- [Your tasks]
A: In the drum mixer passage, what does the inlet near the lower end of the sleeve allow to be introduced into the annular chamber?
B: Continue the drum mixer passage from the point where it stops.

- [Source passage]
[start]
The drum mixer 10 further comprises a fixed sleeve 32 which is mounted coaxially about a portion of the length of the dram 12 adjacent the lower end 18 so that the drum and sleeve define an annular chamber 34 between them. The sleeve 32 is thus similarly inclined to the horizontal so as to define an upper end 36 and a lower end 38. The sleeve 32 also includes annular shoulders 40 and 42 at the upper and lower ends of the sleeve respectively. The shoulders close the annular chamber 34 between the drum and the sleeve, and the lower end 38 of the sleeve 32 overlies the outlet openings 24 of the drum 12 so that the outlet openings open into the annular chamber 34. Thus, the heated and dried aggregate in the lower end of the drum falls into the annular chamber during rotation of the drum. The sleeve 32 further includes a discharge opening 44 adjacent the upper end 36.
A plurality of flights or mixing blades 46 which, as detailed below, are comprised of mixing paddles 74 and rake-like flights 50, for vanes are mounted on the outer circumference of the surface 66 of the drum 12 along the portion of the drum received within the sleeve 32. The blades 46 are configured and angled such that as the blades traverse the annular chamber 34 they engage the aggregate or hot mix asphalt in the annular chamber and move it toward the discharge opening 44 of the sleeve, while causing the aggregate to be mixed.
An inlet 48 positioned adjacent the lower end 38 of the sleeve 32 permits an additive, such as RAP, to be introduced into the annular chamber to be mixed with the aggregate therein. Further, a liquid asphalt supply pipe 47 communicates with the annular chamber 34 for introducing liquid asphalt into the chamber so as to be mixed with the aggregate and the RAP therein. The resulting asphalt paving composition is discharged through the discharge opening 44 of the sleeve 32.
Referring now to FIGS. 2A and 2B, a rake-like flight or mixing paddle or vane 50 of the present invention is depicted. The rake-like flight 50 of the present invention comprises a generally rectangular element 51 having sides 52a and 52b and ends 53a and 53b. Mounting holes 54 in the center of the rake-like flight 50 are also shown. The ends 53a and 53b of the flight 50 are curved upwardly to form a shallow scoop. End 53a has fingerlike projections 56 separated by spaces 58. Although the exact relative dimensions of the fingers 56 and spaces 58 are determined empirically depending upon the characteristics of the hot mix asphalt to be produced as well as operating characteristics, spaces 58 are generally wider than the fingers 56. End 53b has spaced fingers 60 of a slightly different configuration than fingers 56 on end 53a, and are separated by spaces 62 of a slightly different shape than spaces 58. The exact spacing and shape of the fingers 60 on end 53b may be determined empirically by considering factors such as the characteristics of the hot mix asphalt desired to be produced as well as operating conditions.
[end]
- [Raw records]
[start]
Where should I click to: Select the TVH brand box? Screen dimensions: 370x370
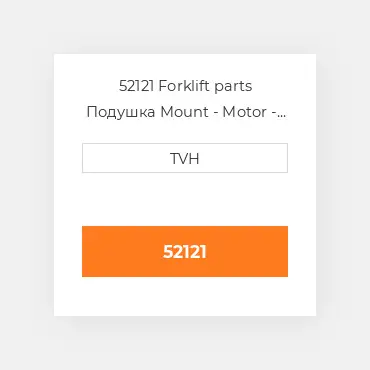[185, 158]

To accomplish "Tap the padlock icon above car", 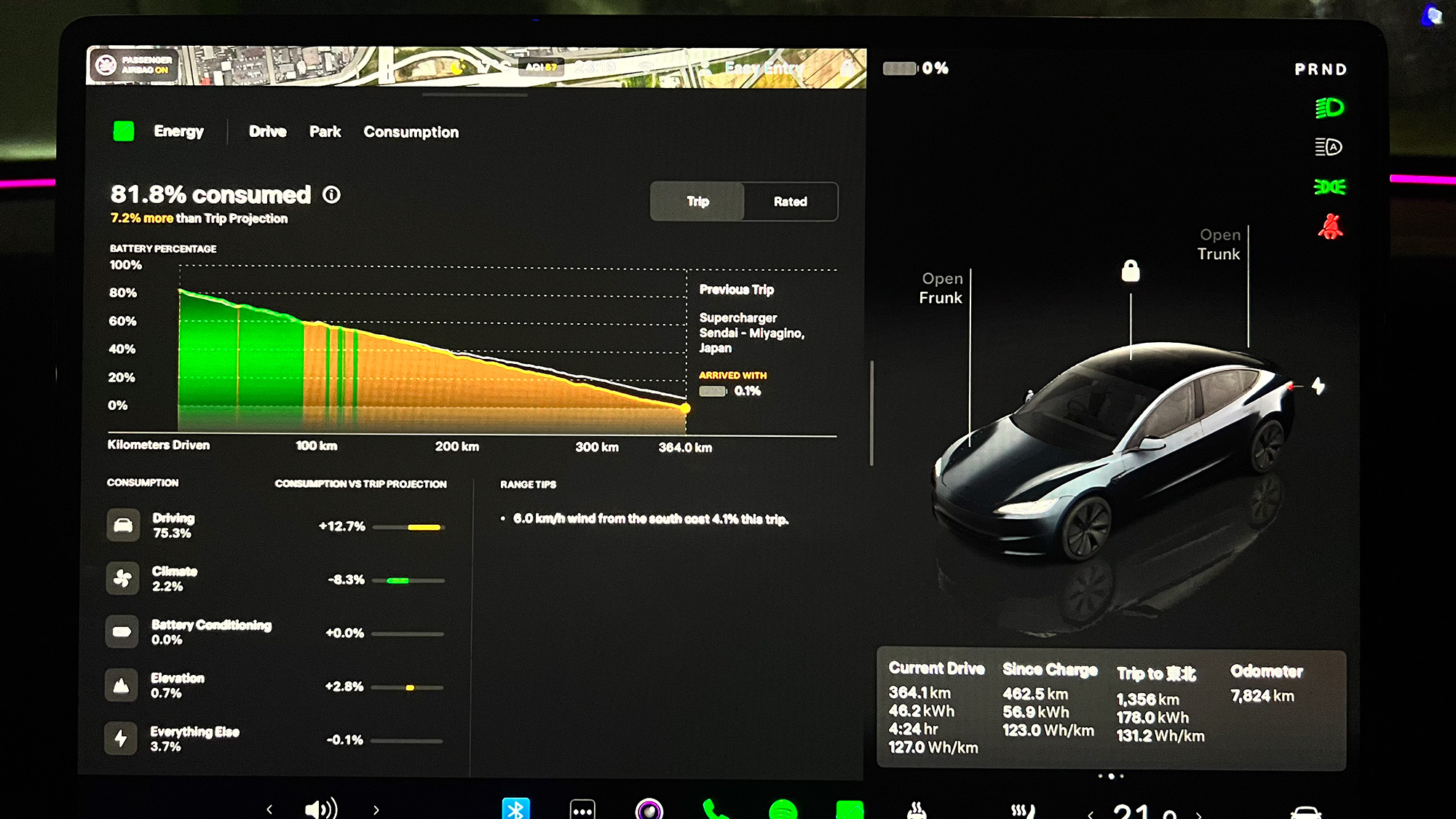I will tap(1130, 271).
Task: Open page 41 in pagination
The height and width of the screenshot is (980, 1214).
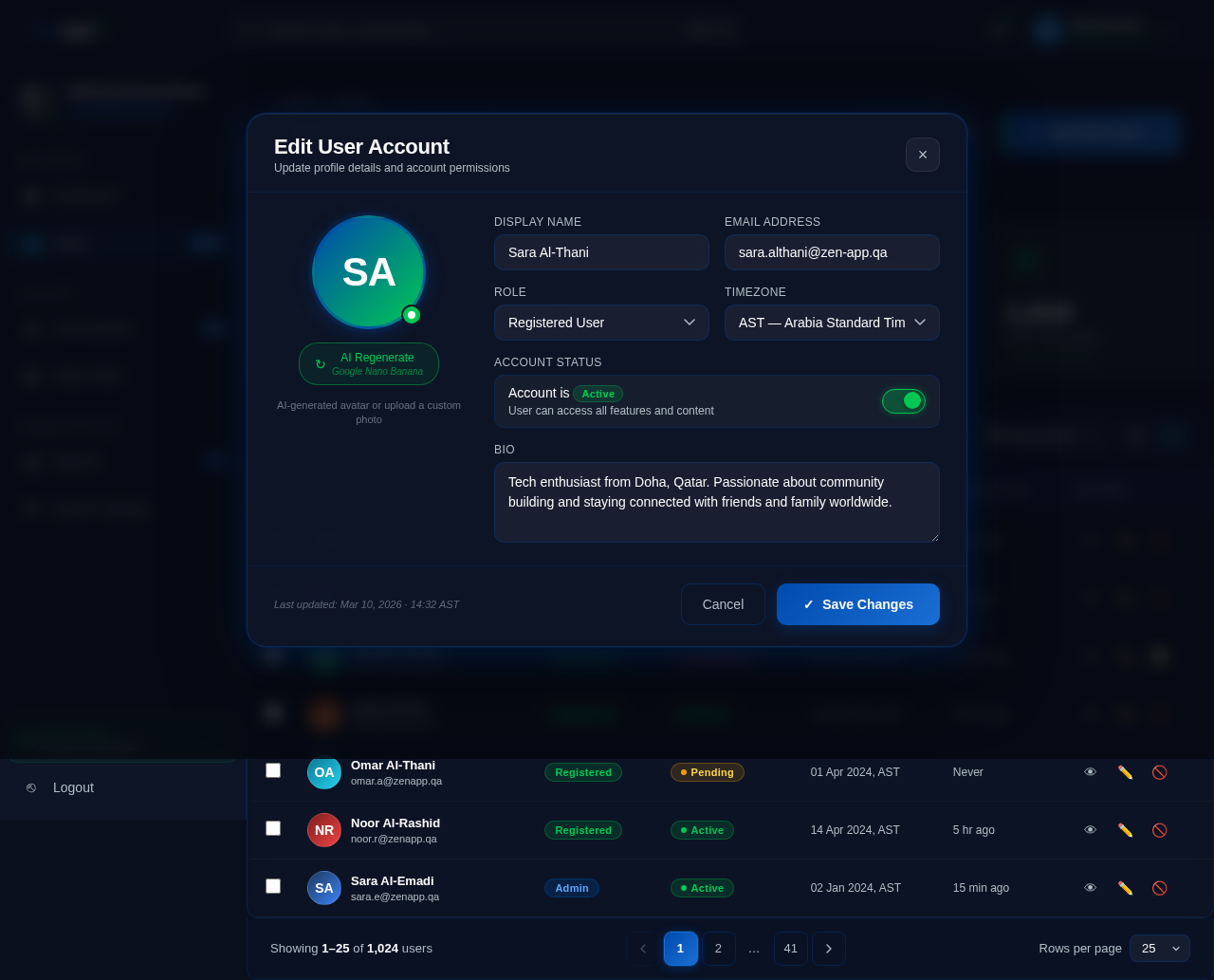Action: pos(790,948)
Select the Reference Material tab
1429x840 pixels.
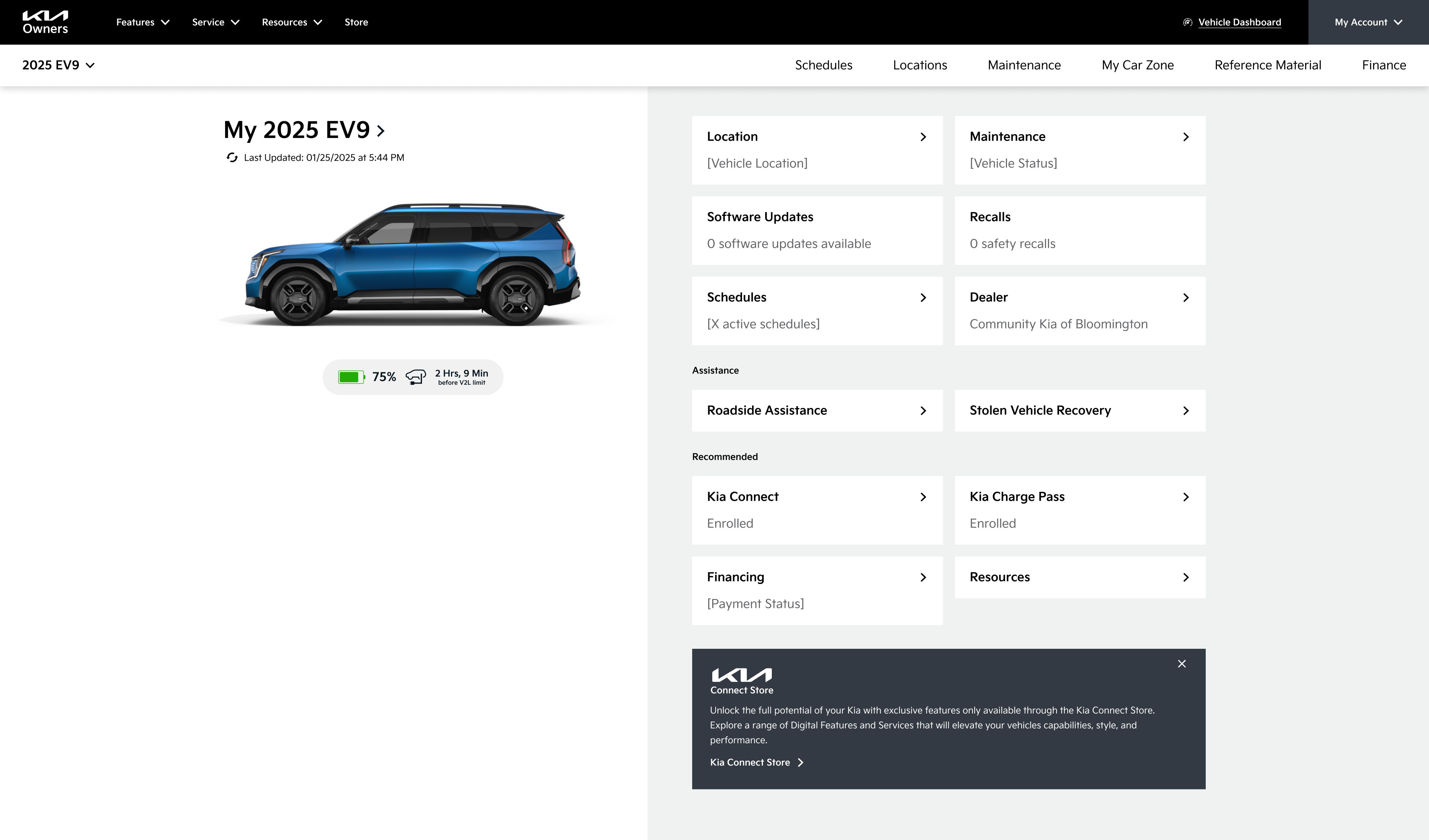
[end]
- [Responses for each task]
A: An additive, such as RAP, to be mixed with the aggregate there.

B:
Referring now to FIG. 3, a mounting bracket 68 for the flight 50 of the present invention is shown mounted to the outer surface 66 of drum 12. Bracket 68 comprises two support members 70 welded to the outer surface 66 at one end and, at their other end, to mounting plate 72. The rake-like flight 50 of the present invention as shown in FIGS. 2a and b is attached, such as by welding, to the mounting plate 72 of the mounting bracket 68. Mounting brackets of other configurations may be used but this one has been found to be preferable because it is able to withstand the larger forces generated by the rake-like flight 50 as compared to conventional paddle flights. The rake-like flights 50 of the present invention are of larger size than the conventional paddle elements, as described further below, and therefore must withstand greater forces as they pass through and mix the hot mix asphalt in the bottom of the annular chamber 34.
Referring now to FIG. 4, a side view of the outer surface 66 of drum 12 is shown having mounted thereon rake-like flight 50 on mounting plate 72 and attached to the outer surface of the drum 66 on support members 70. It can be seen that the longitudinal axis 73 of the flight 50 is at an angle to the horizontal axis (HA) of the drum of approximately 20°. It can be seen from FIGS. 5 and 6 that the rake-like flights 50 are larger and mounted at a shallower angle with respect to the horizontal than are the conventional mixing paddles 74.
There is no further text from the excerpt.